Newell tips Briggs for great things
England Lions coach Mick Newell believes it is only a matter of time before Danny Briggs plays for England.
Briggs, the 19-year-old left-arm spinner, enhanced his reputation considerably with a sparkling tour of the West Indies in which he finished as the leading bowler in the four-day domestic competition.
He flew home yesterday boasting a tally of 33 wickets at an average of 18.87, and with the words of an effusive Newell ringing in his ears.
“He’s got a very high chance of playing international cricket,” Newell told ecb.co.uk.
“He had a great tour and there’s much more to come from him. A bit more development with the Lions and he won’t be far away.”
Briggs’ impressive haul, on largely unresponsive pitches that favoured the batsmen, included match figures of 9-177 in the Lions’ last game, when Jamaica, nine wickets down in their second innings, hung on to secure a draw.
It was the latest example of the growing maturity of a player of whom much is expected by the England hierarchy and his county employers, Hampshire.
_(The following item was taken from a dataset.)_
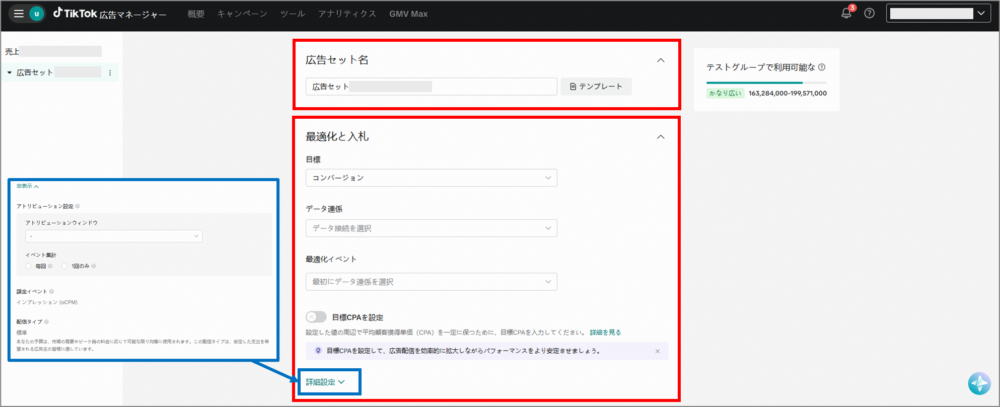
Task: Click the 詳細を見る link
Action: coord(605,331)
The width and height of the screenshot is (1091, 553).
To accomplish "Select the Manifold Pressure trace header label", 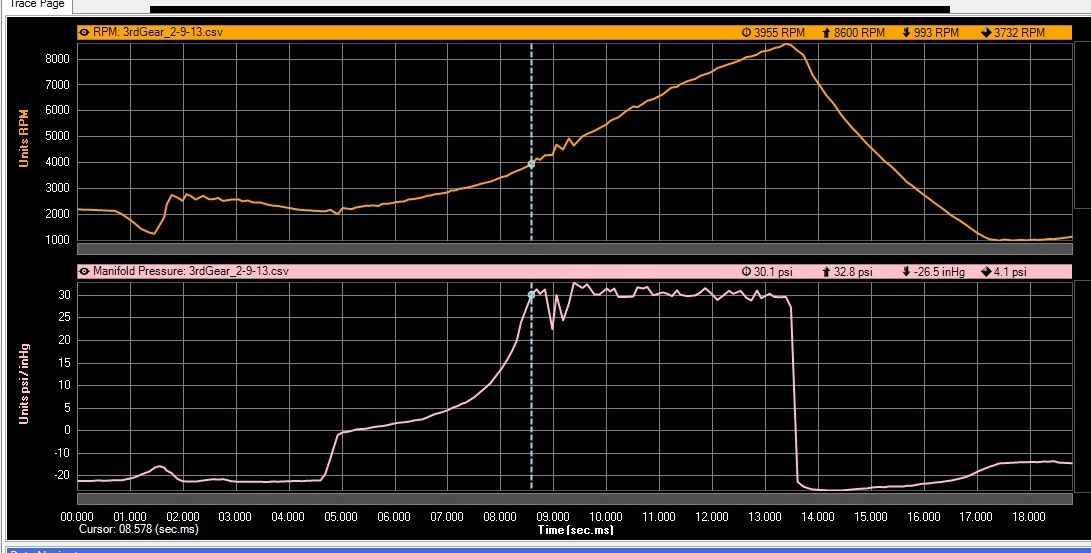I will (190, 271).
“He has got good control, a change of pace and he has spun the ball more as the tour has gone on,” added Newell. “He can perform any role, whether as an attacking bowler or keeping things tight.
“Against the Windward Islands he was our leading spinner,” he said, referring to Briggs’ second-innings haul of 6-45 en route a 258-run win in which Adil Rashid also played a key part.
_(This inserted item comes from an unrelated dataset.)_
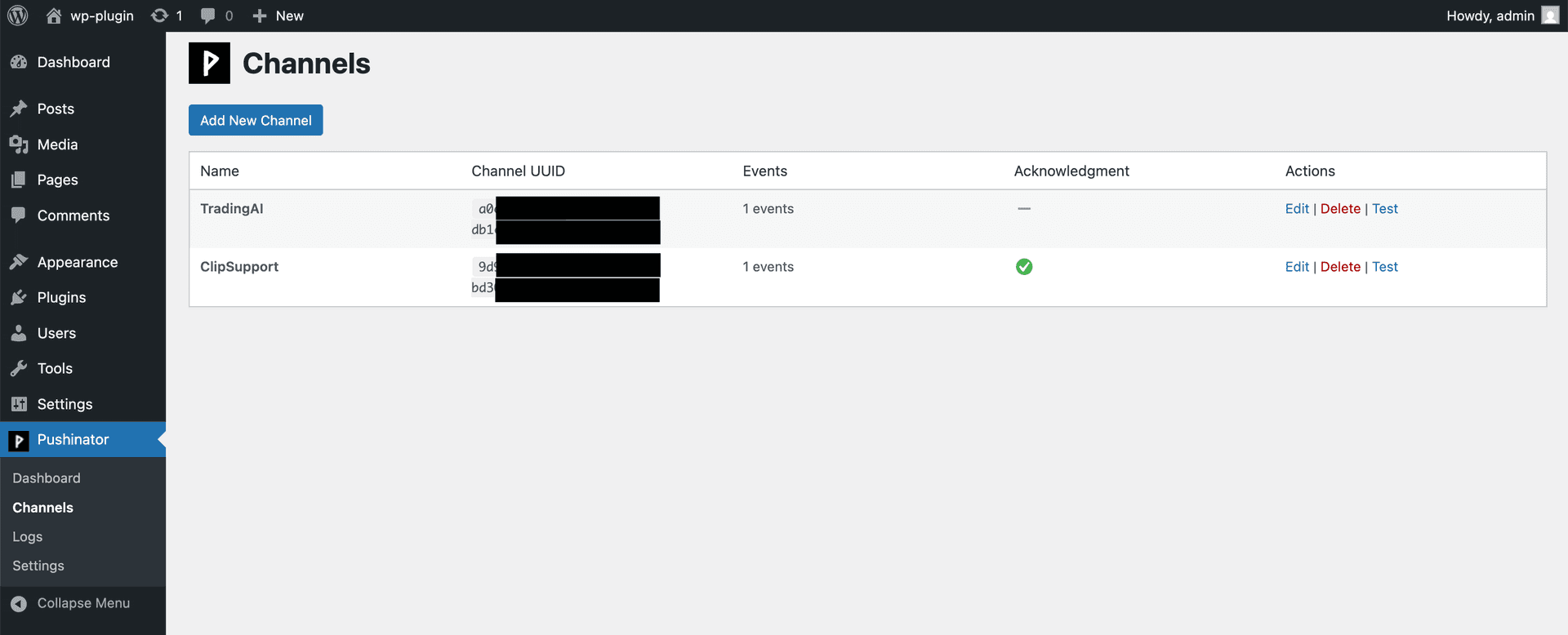Open the Pushinator Dashboard submenu item
The width and height of the screenshot is (1568, 635).
point(47,478)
“He has taken up the mantle. For a lad of 19, he’s a very calm character; nothing seems to phase him.
“I took Danny to Bangladesh with England Under-19s last year and I have seen the improvement since then. But he also improved over the course of this tour.”
While Briggs’ achievements were the most noteworthy aspect of a two-month tour, Newell was also keen to pay tribute to the contributions of several other members of a talented Lions squad.
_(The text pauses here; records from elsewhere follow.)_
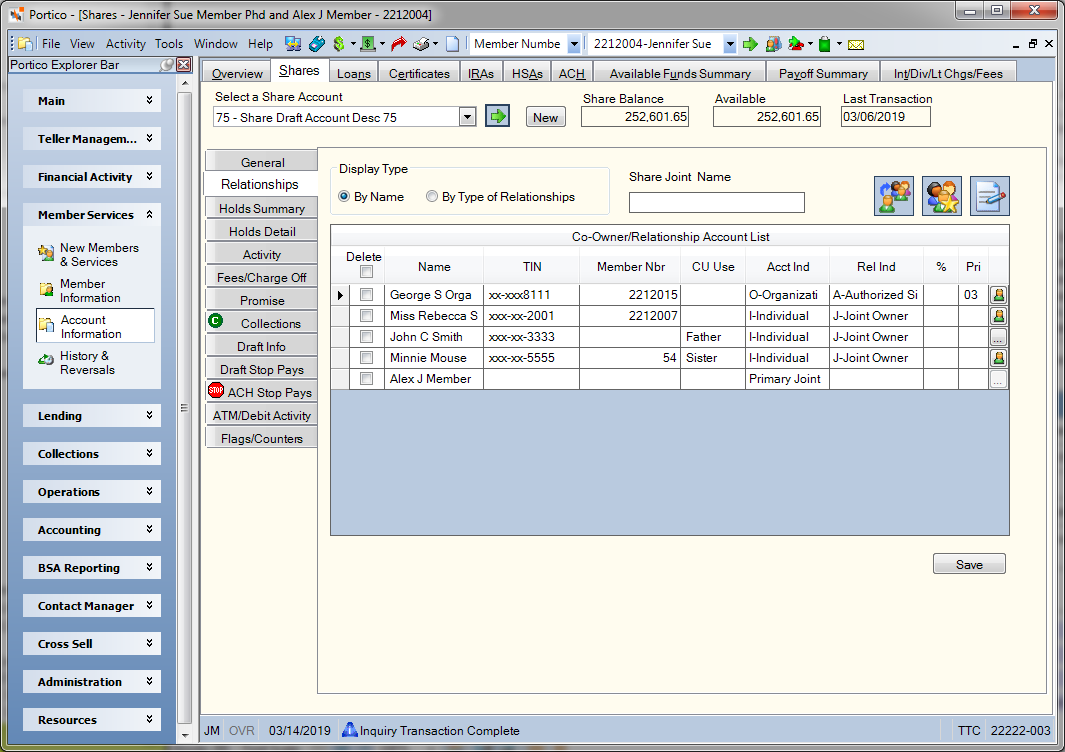Click the document-with-pencil icon beside Share Joint Name
The height and width of the screenshot is (752, 1065).
pyautogui.click(x=989, y=196)
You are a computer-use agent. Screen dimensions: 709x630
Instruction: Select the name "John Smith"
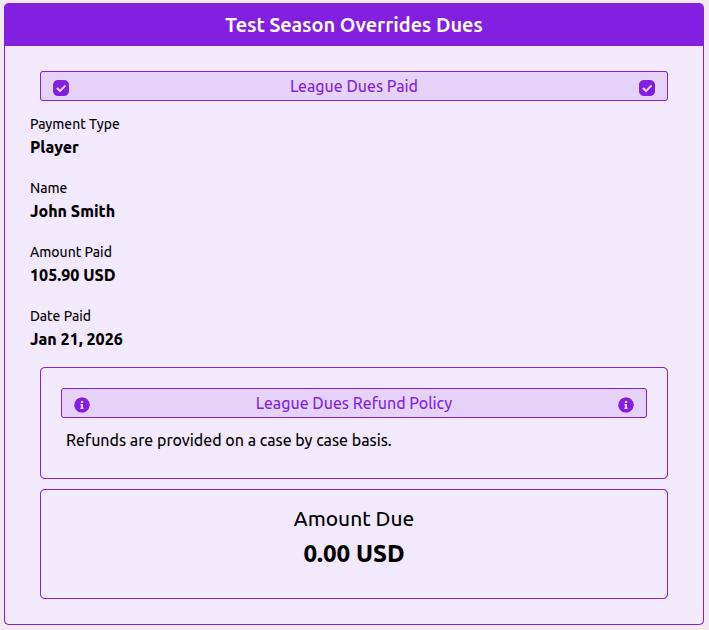72,211
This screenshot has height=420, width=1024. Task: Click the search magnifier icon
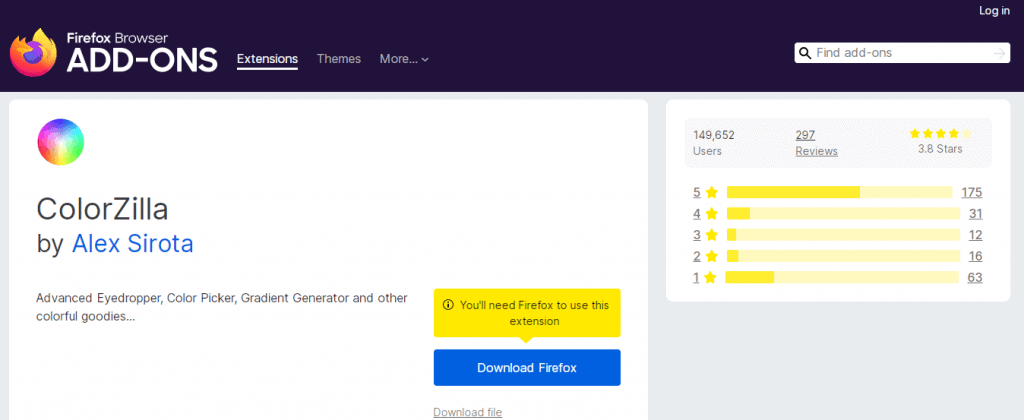tap(805, 53)
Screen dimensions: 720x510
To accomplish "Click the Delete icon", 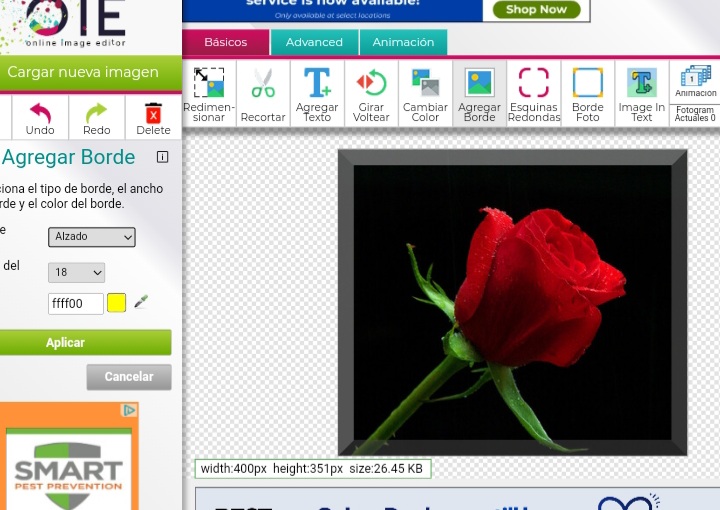I will click(153, 117).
Nineteen wickets at 15.63 apiece helped earn Jade Dernbach a late call-up to England’s World Cup squad, while James Hildreth, James Taylor, Andrew Gale, Craig Kieswetter and Jimmy Adams shared seven centuries.
The Lions’ failure to force the win against Jamaica which would have earned them top spot in the table - instead, they had to settle for third - was a source of obvious disappointment for Newell.
However, he can take much credit for his part in a tour which saw individual progress as well as team success.
“You want to win but you have to try and balance the two,” Newell said. “You want to give players a chance to impress. The players played at least three games and we finished unbeaten.”
Newell, as Nottinghamshire’s director of cricket, now turns his attention to their preparations for the new season, and hopes to put some of the lessons learned in the Caribbean to good use in his day job.
“I’ve missed some of Notts’ pre-season training, and I would normally be in Abu Dhabi at the moment for the MCC game,” he said.
“But from my point of view to work with different players is very useful. It’s not so much learning about specific players that Notts will come up against this season; it’s more about learning how to manage players.”